Monday, June 7, 2010

Grow Up Peter Pan!

Ah! Blogger is finally back up and running. I find it so funny how you always want something that you cannot have in any facet of life. I woke up this morning with so many thoughts in my head. They are spewing out like mental vomit. I suppose that was the whole purpose in taking a few days off, alone, and in the middle of nowhere. When I logged on to blog this morning the website was down! OH NO! I have never felt the urge to blog more in my life than at that moment, simply because I couldn't. There are a lot of things I am wanting right now. Like a Giant Eagle so I didn't have to be gouged with ridicules local grocery store prices because they are the only one around in a 20 mile radius! I mean I paid $5.28 for four veggie burger patties! I suppose I should be lucky they even had them. Try being a vegetarian in a place with nothing but farmland around. I'm guessing that vegan is not a traditional diet up here. In total it was a $50 trip and all I'm going to be eating for the next two days is cereal, tuna and veggie patties.

Anyway. It was a little chilly today so I thought it would be a perfect day to head up to grove city and do a little shopping at the outlets. I think I may have a problem. I simply cannot deny myself of a cute pair of wedges (they were white and I needed a new white pair because my dog chewed my old pair!). I cannot ignore the calling of a cute ruffled pink sundress (Hey in my defense it was J.Crew and it was 30% with an additional $10 off tag, I was sold!). Ironically enough my mom called in the midst of my shopping excursion and reminded me to stay out of the Coach store. "Michele, you have bills to pay, be responsible!" I did not stay out of Coach, in fact I ran to it! I found the purse I have wanted for so long. I almost justified it's purchase because of a few reasons. 1. It was pink! I love anything pink! 2. Two I could afford it (well I could if I ate Ramen noodles for the next month and risked the possibility of no cell phone cause it would certainly get disconnected.) 3. It was 50% off, with an additional %20 if I purchased anything in the store that day! So my dream bag that is typically $379 would have cost me approximately $150.00. Oh and PA has no sales tax! I thought about taking everything back that I had purchased that day, a pair of shoes and four dresses, just to have that bag. I probably should have went there first and just bought it and gone back home! But no, I left the store without the bag, saddened by my decision but knowing it was the responsible thing to do if I wanted to avoid eviction next month! Damn you mother for always being right!

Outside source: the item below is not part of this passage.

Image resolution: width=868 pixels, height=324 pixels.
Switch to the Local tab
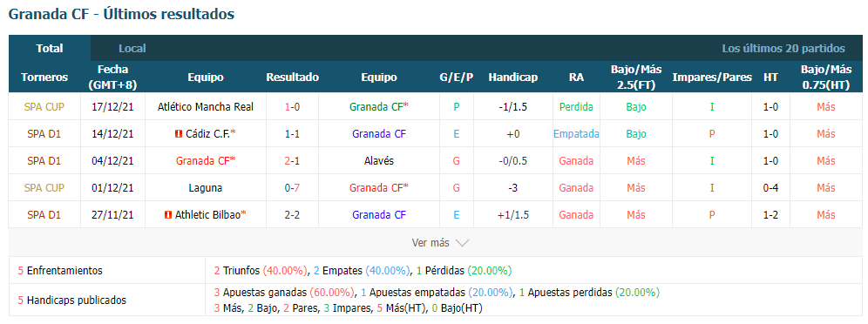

While I was shopping my friend Kenny text me. Kenny and I were really close a few months back. He was my best guy friend, my go to man so to speak. I would always run my relationship decisions by him before I did anything. I often would joke with him about how much money he saved me by not have to go to a psychologist or a relationship expert! Who better to know that male mind than well, a male, and I had access to his brain on an honest level 24/7. He would of course use my mind in the same way. We were psychological love tyrants on the people we dated and they mentally didn't stand a chance when the two of us consulted because we knew the ins and outs and ups and downs and twists and turns that anyone in a relationship with us could throw at us and it was pure genius. Until he fell in love. Of course what do you think happened? He left me. Just like that he was gone. I was left floating in the confusion love sea alone without a life vest. Anyway, he text to apologize. I'm hoping that he will call soon so that we can catch up. Perhaps my partner in crime is back!

My very best amazing friend Dana also called me on my journey today and she always gives me great relationship advice. Here is where I think the fighter and I are at right now.

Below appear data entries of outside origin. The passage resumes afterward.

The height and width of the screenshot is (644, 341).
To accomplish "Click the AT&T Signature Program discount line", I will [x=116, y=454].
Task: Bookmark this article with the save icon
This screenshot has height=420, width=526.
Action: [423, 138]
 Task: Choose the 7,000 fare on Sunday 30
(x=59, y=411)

The fighter is going through what I like to call Peter Pan syndrome, well I of course did not coin the term but I remember reading about it in my numerous psycholgy courses. This is the boy who does not want to grow up. The fighter is 26. He is bordering on the part of his life where he still maintains that frat boy mentality while struggling with settling down into a career, falling in love, and eventually getting married and starting a family. He wants to maintain his youth by guzzling beers, MMA fighting, and having nothing [girlfriend] to tie him down. So here I come in. I meet this great guy who I laugh with and can be myself with. I myself am experiencing a bit of Peter Pan syndrome (can we please call it Tinkerbell syndrome?) I recognize that I am not quite mentally prepared for a committed relationship at this exact point in time, but I also am capable of realizing that those things take time to develop and I would like to start finding someone to pass that time with while it develops. This is typically why I have been off and on with the Toolbox for so long. He allows me to be Tinkerbell whenever life as Wendy all grown up gets to be a little to "responsible." Nontheless I don't want to have my time wasted either here. There is no point in trying to develop a relationship if he is simply keeping me around because I haven't said "grow up Peter Pan! This isn't never never land. You can't have it both ways cause my heart doesn't work that way." And he's a guy. Of course he is going to maintain it the way that works for him as long as I comply with it. In all fairness, if I never say it bothers me, then he doesn't even really it does. I told Dana that I wanted to tell him how I am feeling about this. Her response was not to make a mountain out of a mole hill (her favorite by the way). Maybe she is right. Thank God I can at least blog about it!

Well I am going to watch the sunset over the lake and work on my new novel.